╭──

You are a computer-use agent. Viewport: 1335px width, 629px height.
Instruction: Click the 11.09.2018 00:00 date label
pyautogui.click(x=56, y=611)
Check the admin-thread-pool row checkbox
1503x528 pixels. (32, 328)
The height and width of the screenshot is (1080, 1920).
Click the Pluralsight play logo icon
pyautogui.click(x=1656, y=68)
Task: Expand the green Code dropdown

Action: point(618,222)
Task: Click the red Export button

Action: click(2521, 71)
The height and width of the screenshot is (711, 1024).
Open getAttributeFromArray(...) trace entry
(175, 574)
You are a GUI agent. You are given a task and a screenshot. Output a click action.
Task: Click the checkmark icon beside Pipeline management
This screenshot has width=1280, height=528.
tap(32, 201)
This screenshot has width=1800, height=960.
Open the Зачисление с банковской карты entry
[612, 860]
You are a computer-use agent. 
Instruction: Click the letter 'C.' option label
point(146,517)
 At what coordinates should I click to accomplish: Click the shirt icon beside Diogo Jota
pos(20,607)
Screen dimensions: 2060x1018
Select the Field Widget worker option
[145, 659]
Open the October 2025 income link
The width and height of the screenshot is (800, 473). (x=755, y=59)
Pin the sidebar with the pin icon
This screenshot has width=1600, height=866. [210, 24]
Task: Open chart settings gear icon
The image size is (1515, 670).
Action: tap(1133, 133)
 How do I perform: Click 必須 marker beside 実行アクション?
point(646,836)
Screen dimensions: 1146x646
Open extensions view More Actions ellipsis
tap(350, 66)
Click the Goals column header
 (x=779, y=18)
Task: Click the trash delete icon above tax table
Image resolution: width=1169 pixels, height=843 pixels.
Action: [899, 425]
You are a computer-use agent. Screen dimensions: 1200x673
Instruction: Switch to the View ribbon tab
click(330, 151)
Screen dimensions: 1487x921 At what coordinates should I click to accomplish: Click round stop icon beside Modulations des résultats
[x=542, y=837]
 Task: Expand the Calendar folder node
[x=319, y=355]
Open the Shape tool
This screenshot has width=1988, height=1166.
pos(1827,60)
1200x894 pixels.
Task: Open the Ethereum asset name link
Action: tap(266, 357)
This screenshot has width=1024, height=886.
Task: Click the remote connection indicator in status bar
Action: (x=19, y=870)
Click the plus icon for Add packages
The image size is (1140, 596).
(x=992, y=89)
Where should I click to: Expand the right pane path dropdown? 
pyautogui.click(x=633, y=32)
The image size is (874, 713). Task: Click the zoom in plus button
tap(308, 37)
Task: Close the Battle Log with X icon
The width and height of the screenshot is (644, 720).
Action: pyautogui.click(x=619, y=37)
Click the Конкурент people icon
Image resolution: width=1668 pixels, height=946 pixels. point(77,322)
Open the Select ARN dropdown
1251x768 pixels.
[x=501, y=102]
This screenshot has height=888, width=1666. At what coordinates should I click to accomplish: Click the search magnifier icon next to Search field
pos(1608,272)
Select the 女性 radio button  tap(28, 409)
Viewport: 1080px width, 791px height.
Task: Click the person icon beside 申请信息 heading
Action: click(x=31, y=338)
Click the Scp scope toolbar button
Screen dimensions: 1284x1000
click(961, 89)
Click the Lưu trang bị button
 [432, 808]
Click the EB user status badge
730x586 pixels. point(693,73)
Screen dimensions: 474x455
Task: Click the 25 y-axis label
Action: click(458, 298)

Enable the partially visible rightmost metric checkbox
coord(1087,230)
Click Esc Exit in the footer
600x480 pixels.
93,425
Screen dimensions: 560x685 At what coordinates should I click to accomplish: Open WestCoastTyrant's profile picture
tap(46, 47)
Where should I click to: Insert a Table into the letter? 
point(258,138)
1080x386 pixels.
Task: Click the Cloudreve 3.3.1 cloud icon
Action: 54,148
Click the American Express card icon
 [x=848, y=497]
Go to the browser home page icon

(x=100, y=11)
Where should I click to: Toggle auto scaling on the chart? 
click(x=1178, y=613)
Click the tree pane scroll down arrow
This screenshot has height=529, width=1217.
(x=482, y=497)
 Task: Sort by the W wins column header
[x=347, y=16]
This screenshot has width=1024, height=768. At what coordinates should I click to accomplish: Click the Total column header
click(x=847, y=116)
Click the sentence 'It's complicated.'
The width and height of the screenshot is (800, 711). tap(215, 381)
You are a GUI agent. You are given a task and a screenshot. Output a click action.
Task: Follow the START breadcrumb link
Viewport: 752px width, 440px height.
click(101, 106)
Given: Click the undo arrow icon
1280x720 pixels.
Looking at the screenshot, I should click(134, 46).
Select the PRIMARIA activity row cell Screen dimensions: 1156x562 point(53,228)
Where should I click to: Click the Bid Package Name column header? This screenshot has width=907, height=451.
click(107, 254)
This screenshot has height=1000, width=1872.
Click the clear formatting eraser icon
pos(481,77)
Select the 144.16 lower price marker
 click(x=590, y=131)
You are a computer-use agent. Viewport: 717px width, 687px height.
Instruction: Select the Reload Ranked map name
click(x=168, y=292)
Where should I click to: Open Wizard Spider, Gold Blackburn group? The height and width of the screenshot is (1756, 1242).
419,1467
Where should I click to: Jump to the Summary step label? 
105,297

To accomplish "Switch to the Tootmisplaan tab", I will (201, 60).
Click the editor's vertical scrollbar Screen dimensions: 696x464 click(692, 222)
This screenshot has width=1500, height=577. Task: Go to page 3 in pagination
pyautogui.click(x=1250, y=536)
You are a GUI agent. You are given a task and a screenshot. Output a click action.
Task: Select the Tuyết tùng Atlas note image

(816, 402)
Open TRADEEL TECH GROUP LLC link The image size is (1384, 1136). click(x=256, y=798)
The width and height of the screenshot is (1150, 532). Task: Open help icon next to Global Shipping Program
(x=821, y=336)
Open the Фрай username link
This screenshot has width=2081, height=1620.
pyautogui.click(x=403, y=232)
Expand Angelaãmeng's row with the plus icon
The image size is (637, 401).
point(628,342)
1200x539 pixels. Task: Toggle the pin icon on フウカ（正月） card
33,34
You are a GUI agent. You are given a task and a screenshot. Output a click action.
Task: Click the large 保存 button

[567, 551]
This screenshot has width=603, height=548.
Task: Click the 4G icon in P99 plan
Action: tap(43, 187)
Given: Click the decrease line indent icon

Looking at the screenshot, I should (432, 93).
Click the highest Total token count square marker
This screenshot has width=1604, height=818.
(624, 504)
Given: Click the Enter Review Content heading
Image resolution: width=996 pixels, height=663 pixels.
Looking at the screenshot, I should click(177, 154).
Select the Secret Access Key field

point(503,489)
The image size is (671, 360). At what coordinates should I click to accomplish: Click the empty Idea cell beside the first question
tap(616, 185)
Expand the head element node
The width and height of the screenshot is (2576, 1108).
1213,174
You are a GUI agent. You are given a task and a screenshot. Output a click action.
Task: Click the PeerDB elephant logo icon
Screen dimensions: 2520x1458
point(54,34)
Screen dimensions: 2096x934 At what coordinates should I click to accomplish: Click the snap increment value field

╰──

◆ Exercise directions: Can you reproduce the data word for word from the line containing "Task: Expand the Calendar folder node" through the line containing "[x=501, y=102]", with both of those lines included and nothing else?

◆ Completed exercise:
 Task: Expand the Calendar folder node
[x=319, y=355]
Open the Shape tool
This screenshot has width=1988, height=1166.
pos(1827,60)
1200x894 pixels.
Task: Open the Ethereum asset name link
Action: tap(266, 357)
This screenshot has width=1024, height=886.
Task: Click the remote connection indicator in status bar
Action: (x=19, y=870)
Click the plus icon for Add packages
The image size is (1140, 596).
(x=992, y=89)
Where should I click to: Expand the right pane path dropdown? 
pyautogui.click(x=633, y=32)
The image size is (874, 713). Task: Click the zoom in plus button
tap(308, 37)
Task: Close the Battle Log with X icon
The width and height of the screenshot is (644, 720).
Action: pyautogui.click(x=619, y=37)
Click the Конкурент people icon
Image resolution: width=1668 pixels, height=946 pixels. point(77,322)
Open the Select ARN dropdown
1251x768 pixels.
[x=501, y=102]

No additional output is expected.